**Given instruction:** Can you express everything from the line containing "This screenshot has width=1024, height=546." down to the line containing "will [x=906, y=411].", both ends included, as a Markdown table with the columns No. and Line, numbering each line and skipping blank lines?

**Data provided:**
___
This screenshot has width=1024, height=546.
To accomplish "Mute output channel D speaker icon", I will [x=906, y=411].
___
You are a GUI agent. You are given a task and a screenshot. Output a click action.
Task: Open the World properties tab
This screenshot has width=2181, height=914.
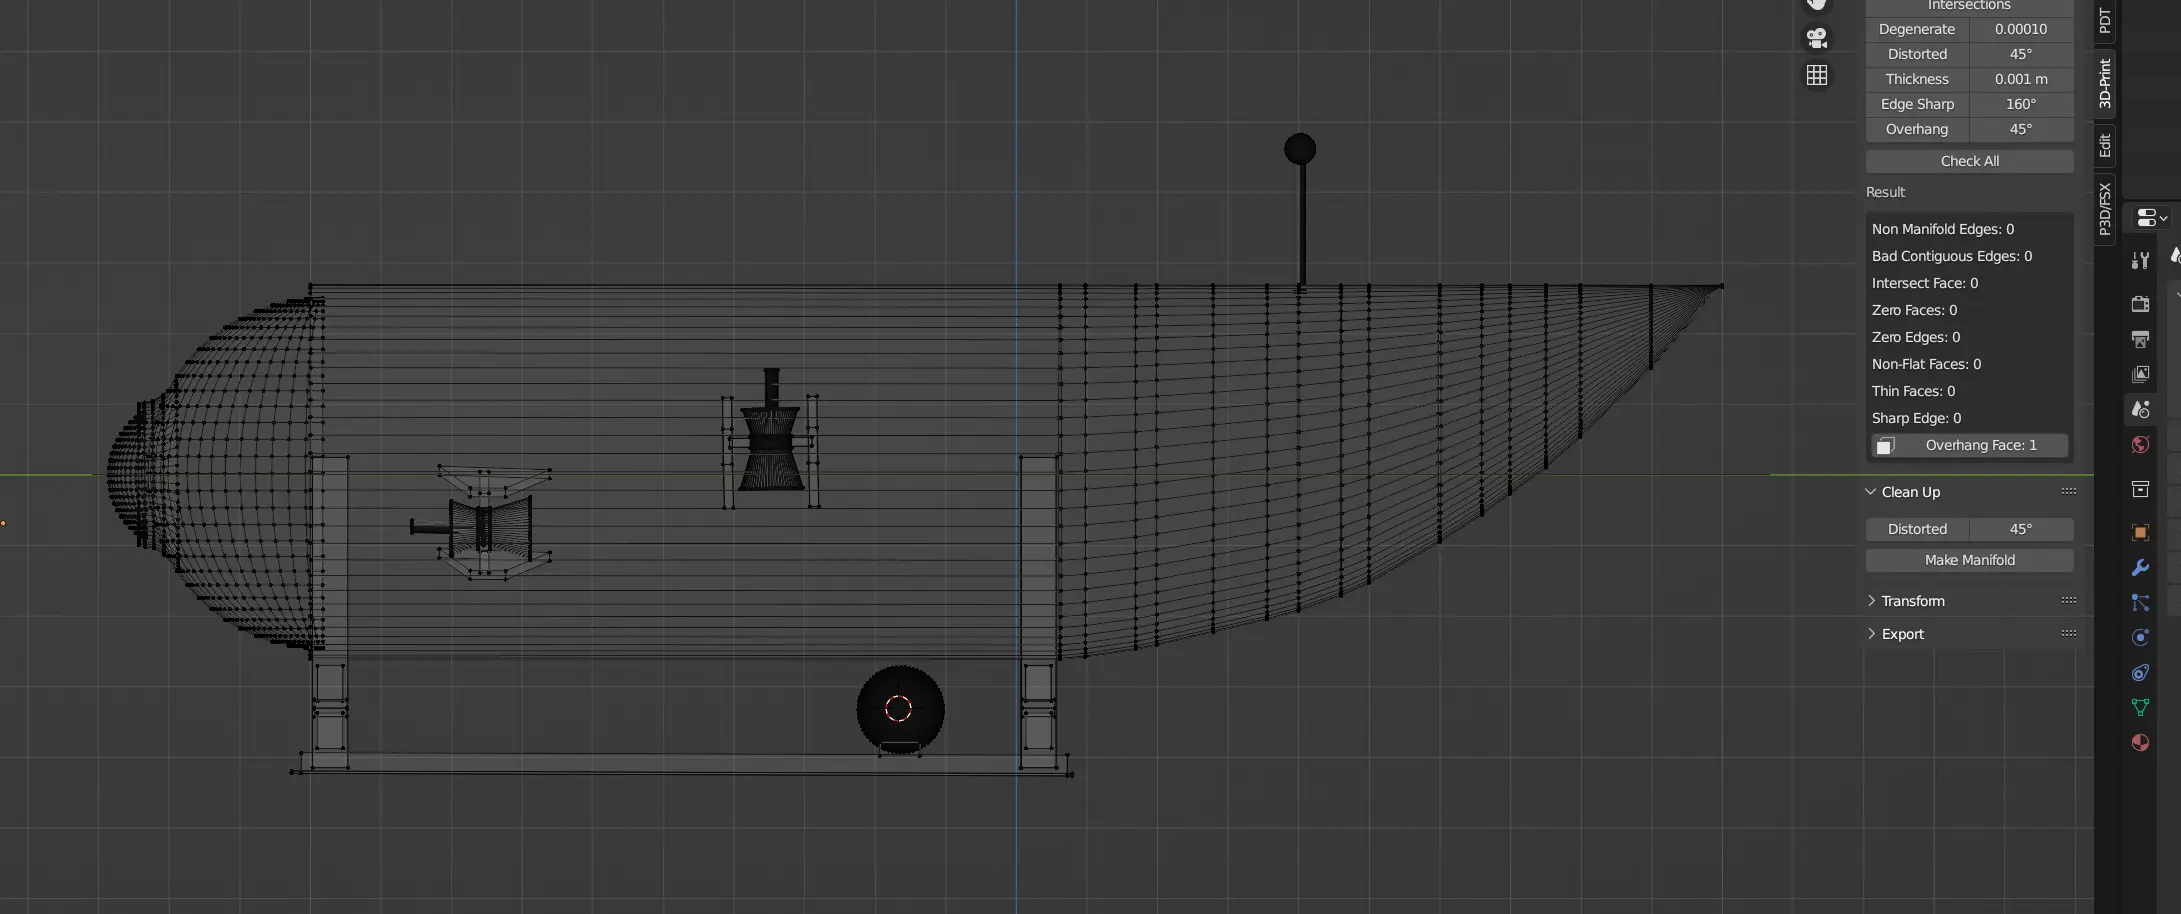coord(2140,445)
___
**The completed task:**
| No. | Line |
|---|---|
| 1 | This screenshot has width=1024, height=546. |
| 2 | To accomplish "Mute output channel D speaker icon", I will [x=906, y=411]. |